The "old school" technology of the steaming process appealed to Jackie right off the bat. "It's water and heat. It's nice that it doesn't involve any chemicals or pharmaceuticals. It's all natural and the horses aren't getting anything that they wouldn't be normally getting in their diet." For that reason alone, it's preferable to soaking hay, which leeches nutrients -- not to mention being a labor-intensive mess.
Dr. Reid-Burke's loaned full-bale steamer, the HG2000, required "some trial and error" to find the right location for power and convenient feeding, Jackie acknowledges. The stable staff experimented with steaming schedules and is now settled into steaming a full bale each morning, for morning and afternoon meals.
Along with Louis staying virtually cough free without any medications or other treatments, the two stablemates getting steamed hay are "gobbling it up," Jackie reports.
Back To Business
Fully recovered now, Louis is back on track to become Dr. Reid-Burke's next show horse. With Louis' dam, Madison, the veterinarian has been a well-known contender on the Ontario hunter/jumper circuit.
Madison was bred by frozen semen to the Selle Francais, Balou du Rouet, and her foal carried by a surrogate mare. Balou du Rouet is one of the world's top 20 jumping sires and the most famous grandson of Olympic and World Cup Finals champion Baloubet du Rouet. Athletic abilities will not be an issue for the youngster and his dam brings beautiful hunter style to the mix.
Before his respiratory odyssey that began in late August, Louis showed his promise competing at one of the Ontario Hunter Jumper Association's Young Hunter Development Series shows. He finished 5th in the flat class, in a 13-horse field of talented youngsters that included 4-and 5-year-olds.
Dr. Reid-Burke gets regular updates on Louis from Absolute Equestrian and visits him often. A singular cough was reported recently, illustrating how carefully he'll be monitored going forward. The veterinarian encourages all horse owners to be equally attentive to even sporadic coughs.
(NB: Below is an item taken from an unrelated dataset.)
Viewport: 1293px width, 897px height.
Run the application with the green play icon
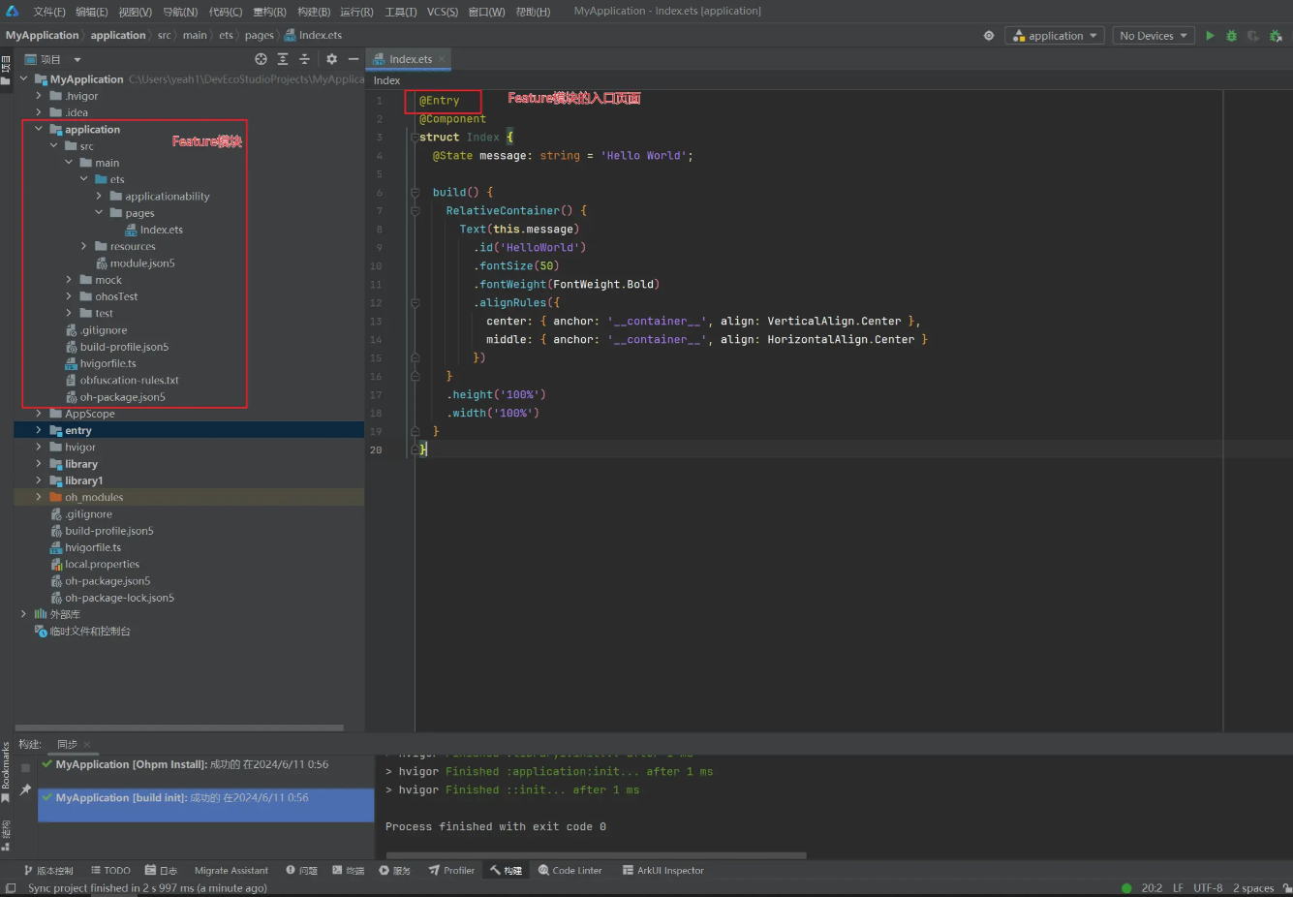1210,36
"I think people sometimes tolerate more than I'd like with low grade equine airway disease," she says. "It varies from client to client, but they are sometimes not as concerned as I'd like them to be, and too quick to reach for an over-the-counter cough treatment without coming to me first. I do think a lot of airway disease is not reported as being a problem until it's advanced.
Cough? Call The Vet!
"Even one or two coughs at the beginning of work is indicative of inflammation," she continues. "That warrants having a conversation about it with your vet. How excited we get about it depends on many factors, including the horse's history, the barn environment and how each owner can manage that environment."
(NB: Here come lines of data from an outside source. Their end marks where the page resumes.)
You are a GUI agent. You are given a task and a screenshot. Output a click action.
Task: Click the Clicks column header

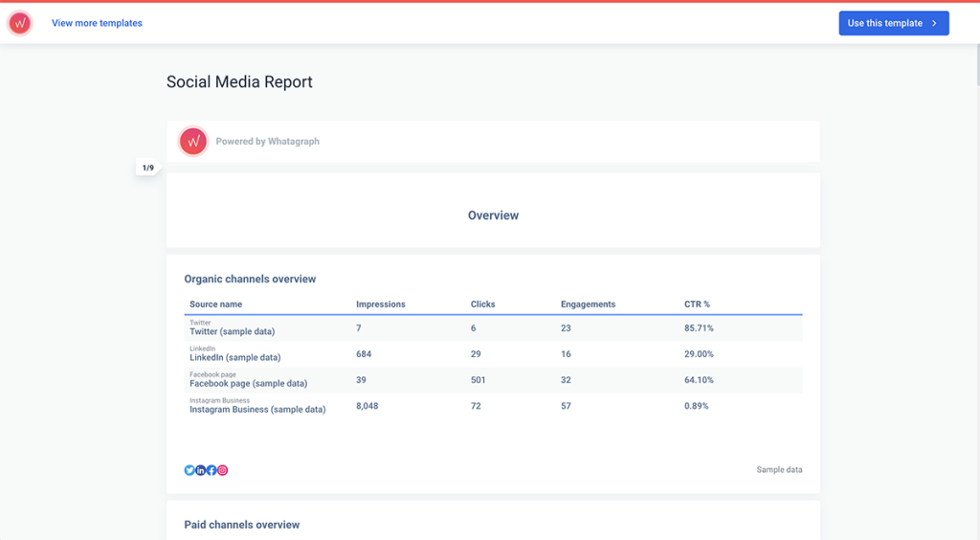click(483, 304)
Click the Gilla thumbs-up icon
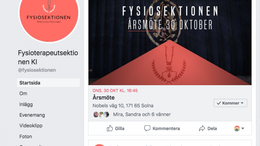The width and height of the screenshot is (260, 146). point(110,128)
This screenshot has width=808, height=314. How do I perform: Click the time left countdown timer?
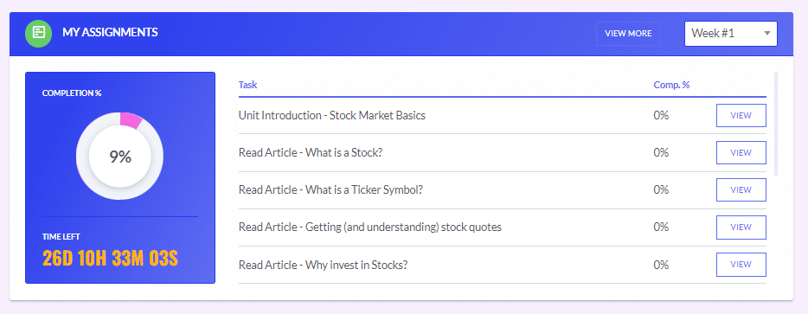click(110, 259)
"It's great for me to come up with treatment plans, but if they are impractical or impossible for the owner to implement, then they don't make sense. They have to work in line with what is possible at their farm."
Dr. Reid-Burke's belief in steamed hay's benefits is such that she is updating her home barn to more conveniently fit it into the year-round routine. It's easy in the summer, but Guelph's below-20°C winter temperatures make it a little harder. In past winters, they'd kept the steamer in their heated garage and transported the freshly steamed hay bales to the barn on a toboggan.
"After steaming hay through the summer months, we realized we need to continue steaming but limit the amount of work associated with doing it in the winter." Her beautiful home barn is vintage, so a significant upgrade was required and is now underway.
As a veterinarian, horse owner and active competitor, doing everything possible to keep her horses happy, healthy and breathing easy comes with the territory.